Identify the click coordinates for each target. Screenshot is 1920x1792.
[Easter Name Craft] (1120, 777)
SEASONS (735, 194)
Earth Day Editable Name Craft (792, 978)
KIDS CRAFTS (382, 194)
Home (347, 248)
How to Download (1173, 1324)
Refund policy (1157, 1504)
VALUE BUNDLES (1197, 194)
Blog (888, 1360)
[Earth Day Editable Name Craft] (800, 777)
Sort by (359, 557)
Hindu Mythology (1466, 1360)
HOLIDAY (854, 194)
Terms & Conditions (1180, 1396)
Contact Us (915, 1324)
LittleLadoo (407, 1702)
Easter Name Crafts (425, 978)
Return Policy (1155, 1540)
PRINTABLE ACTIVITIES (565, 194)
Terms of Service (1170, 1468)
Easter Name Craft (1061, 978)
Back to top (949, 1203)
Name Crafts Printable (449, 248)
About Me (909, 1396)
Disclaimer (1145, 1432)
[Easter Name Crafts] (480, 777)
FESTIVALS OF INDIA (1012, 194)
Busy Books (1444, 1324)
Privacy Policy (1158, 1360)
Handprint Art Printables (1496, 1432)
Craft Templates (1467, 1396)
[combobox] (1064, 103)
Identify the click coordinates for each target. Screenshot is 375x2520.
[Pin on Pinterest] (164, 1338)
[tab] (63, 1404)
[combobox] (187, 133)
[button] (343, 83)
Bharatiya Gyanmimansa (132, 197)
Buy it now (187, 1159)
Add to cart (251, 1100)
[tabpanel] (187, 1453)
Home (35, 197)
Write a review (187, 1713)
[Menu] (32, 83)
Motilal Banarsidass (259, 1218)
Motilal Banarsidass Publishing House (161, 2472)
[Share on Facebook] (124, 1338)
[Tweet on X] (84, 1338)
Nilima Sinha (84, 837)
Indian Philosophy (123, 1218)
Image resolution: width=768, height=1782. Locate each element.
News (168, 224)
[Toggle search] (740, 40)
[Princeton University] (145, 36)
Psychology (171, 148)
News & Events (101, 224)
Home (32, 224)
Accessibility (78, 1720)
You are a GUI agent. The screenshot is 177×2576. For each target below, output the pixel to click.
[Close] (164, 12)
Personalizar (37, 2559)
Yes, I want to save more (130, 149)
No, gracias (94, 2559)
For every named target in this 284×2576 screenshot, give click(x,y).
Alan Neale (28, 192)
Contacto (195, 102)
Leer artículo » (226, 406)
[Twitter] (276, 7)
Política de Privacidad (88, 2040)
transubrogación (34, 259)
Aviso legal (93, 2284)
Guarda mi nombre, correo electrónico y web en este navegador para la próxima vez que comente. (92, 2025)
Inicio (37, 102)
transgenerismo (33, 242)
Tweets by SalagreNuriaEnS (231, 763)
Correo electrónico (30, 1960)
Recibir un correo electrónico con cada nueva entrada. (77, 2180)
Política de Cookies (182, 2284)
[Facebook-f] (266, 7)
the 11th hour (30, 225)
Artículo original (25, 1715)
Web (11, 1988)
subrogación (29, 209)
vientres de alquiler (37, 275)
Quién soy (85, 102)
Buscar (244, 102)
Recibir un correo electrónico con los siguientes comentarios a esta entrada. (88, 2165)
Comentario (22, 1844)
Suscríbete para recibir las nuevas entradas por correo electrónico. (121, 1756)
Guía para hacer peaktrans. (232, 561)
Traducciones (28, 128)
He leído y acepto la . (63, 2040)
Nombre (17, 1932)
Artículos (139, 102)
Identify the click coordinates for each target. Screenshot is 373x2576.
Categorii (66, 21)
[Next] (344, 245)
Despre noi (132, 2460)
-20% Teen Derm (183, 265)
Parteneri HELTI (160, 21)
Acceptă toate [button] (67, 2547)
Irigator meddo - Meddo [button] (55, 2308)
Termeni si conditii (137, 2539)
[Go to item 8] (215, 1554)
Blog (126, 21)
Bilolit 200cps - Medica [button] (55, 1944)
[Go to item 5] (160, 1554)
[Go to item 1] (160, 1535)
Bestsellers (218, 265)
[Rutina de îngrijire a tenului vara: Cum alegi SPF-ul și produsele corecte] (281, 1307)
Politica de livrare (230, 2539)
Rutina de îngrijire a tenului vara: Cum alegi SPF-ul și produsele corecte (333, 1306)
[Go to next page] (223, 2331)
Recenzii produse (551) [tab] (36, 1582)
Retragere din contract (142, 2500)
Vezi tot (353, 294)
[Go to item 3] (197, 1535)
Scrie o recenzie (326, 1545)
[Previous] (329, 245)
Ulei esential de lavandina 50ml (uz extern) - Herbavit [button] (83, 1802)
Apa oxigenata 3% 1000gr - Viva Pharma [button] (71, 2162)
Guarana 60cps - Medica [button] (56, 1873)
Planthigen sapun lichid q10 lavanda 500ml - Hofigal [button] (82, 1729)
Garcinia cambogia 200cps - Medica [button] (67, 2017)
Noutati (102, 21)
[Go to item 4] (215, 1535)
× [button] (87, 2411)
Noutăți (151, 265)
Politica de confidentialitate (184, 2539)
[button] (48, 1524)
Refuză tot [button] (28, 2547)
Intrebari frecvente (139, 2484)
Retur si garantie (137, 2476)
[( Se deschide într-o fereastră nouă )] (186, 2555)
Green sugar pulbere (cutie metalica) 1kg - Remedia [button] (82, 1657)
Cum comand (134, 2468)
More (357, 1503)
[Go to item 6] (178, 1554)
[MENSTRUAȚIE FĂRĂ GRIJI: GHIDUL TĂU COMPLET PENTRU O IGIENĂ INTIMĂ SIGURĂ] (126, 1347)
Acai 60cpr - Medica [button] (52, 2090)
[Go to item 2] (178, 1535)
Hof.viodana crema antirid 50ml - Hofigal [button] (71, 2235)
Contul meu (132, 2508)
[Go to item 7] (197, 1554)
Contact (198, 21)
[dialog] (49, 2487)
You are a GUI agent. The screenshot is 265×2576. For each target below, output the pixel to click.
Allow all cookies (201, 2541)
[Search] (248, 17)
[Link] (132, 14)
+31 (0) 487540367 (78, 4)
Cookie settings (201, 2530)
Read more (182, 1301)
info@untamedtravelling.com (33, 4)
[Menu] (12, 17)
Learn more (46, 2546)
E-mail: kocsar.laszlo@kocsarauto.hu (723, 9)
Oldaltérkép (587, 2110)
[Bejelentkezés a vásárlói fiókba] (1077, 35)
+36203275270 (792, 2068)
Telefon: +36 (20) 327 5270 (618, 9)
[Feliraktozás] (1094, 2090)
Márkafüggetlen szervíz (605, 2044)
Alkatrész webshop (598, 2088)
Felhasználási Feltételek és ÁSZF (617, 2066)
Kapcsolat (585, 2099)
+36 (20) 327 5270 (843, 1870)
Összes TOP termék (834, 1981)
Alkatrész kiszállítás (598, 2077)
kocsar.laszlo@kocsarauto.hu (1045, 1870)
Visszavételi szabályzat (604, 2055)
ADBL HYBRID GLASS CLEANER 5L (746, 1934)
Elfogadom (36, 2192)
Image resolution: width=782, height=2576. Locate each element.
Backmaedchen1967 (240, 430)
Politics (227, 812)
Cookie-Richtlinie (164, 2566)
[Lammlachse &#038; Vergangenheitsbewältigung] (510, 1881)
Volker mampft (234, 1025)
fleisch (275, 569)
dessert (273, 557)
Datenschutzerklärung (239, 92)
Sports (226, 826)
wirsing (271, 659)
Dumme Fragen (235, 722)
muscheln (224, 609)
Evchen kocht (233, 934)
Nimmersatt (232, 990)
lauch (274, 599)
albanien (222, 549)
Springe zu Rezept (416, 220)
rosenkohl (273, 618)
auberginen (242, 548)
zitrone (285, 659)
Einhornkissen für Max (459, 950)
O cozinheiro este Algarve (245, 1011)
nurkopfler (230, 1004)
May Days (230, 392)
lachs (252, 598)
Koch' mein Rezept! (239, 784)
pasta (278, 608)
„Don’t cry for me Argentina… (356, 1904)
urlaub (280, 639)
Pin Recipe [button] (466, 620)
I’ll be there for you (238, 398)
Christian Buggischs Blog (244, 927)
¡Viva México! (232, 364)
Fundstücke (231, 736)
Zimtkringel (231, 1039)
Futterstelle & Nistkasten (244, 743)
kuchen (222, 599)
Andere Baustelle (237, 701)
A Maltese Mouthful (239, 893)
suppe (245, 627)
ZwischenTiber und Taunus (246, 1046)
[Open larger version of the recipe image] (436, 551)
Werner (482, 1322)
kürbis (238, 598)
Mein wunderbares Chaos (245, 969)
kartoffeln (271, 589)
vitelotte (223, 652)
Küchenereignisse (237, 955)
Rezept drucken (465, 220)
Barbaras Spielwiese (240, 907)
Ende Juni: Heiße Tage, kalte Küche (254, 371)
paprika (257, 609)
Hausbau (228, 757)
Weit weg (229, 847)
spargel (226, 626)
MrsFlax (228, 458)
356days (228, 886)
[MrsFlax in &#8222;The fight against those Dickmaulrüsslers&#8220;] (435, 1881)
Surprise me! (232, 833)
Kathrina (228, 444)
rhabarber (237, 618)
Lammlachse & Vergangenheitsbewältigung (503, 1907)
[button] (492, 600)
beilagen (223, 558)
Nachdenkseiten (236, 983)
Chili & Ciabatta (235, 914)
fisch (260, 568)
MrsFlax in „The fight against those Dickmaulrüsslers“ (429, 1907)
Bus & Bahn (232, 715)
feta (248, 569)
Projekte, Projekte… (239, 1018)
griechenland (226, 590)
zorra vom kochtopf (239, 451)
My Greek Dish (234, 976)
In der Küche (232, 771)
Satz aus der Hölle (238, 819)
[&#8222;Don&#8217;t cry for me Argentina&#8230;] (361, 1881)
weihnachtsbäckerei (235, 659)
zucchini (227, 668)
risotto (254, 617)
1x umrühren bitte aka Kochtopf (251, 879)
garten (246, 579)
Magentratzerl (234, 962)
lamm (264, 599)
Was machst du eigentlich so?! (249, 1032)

## Task description
Nothing but the lines from the beginning of the records through the line with "transgenerismo (33, 242)" should appear, each printed exactly.

## Solution for this problem
Identify the click coordinates for each target. Screenshot is 1920x1792.
[Easter Name Craft] (1120, 777)
SEASONS (735, 194)
Earth Day Editable Name Craft (792, 978)
KIDS CRAFTS (382, 194)
Home (347, 248)
How to Download (1173, 1324)
Refund policy (1157, 1504)
VALUE BUNDLES (1197, 194)
Blog (888, 1360)
[Earth Day Editable Name Craft] (800, 777)
Sort by (359, 557)
Hindu Mythology (1466, 1360)
HOLIDAY (854, 194)
Terms & Conditions (1180, 1396)
Contact Us (915, 1324)
LittleLadoo (407, 1702)
Easter Name Crafts (425, 978)
Return Policy (1155, 1540)
PRINTABLE ACTIVITIES (565, 194)
Terms of Service (1170, 1468)
Easter Name Craft (1061, 978)
Back to top (949, 1203)
Name Crafts Printable (449, 248)
About Me (909, 1396)
Disclaimer (1145, 1432)
[Easter Name Crafts] (480, 777)
FESTIVALS OF INDIA (1012, 194)
Busy Books (1444, 1324)
Privacy Policy (1158, 1360)
Handprint Art Printables (1496, 1432)
Craft Templates (1467, 1396)
[combobox] (1064, 103)
Identify the click coordinates for each target. Screenshot is 375x2520.
[Pin on Pinterest] (164, 1338)
[tab] (63, 1404)
[combobox] (187, 133)
[button] (343, 83)
Bharatiya Gyanmimansa (132, 197)
Buy it now (187, 1159)
Add to cart (251, 1100)
[tabpanel] (187, 1453)
Home (35, 197)
Write a review (187, 1713)
[Menu] (32, 83)
Motilal Banarsidass (259, 1218)
Motilal Banarsidass Publishing House (161, 2472)
[Share on Facebook] (124, 1338)
[Tweet on X] (84, 1338)
Nilima Sinha (84, 837)
Indian Philosophy (123, 1218)
Image resolution: width=768, height=1782. Locate each element.
News (168, 224)
[Toggle search] (740, 40)
[Princeton University] (145, 36)
Psychology (171, 148)
News & Events (101, 224)
Home (32, 224)
Accessibility (78, 1720)
You are a GUI agent. The screenshot is 177×2576. For each target below, output the pixel to click.
[Close] (164, 12)
Personalizar (37, 2559)
Yes, I want to save more (130, 149)
No, gracias (94, 2559)
For every named target in this 284×2576 screenshot, give click(x,y).
Alan Neale (28, 192)
Contacto (195, 102)
Leer artículo » (226, 406)
[Twitter] (276, 7)
Política de Privacidad (88, 2040)
transubrogación (34, 259)
Aviso legal (93, 2284)
Guarda mi nombre, correo electrónico y web en este navegador para la próxima vez que comente. (92, 2025)
Inicio (37, 102)
transgenerismo (33, 242)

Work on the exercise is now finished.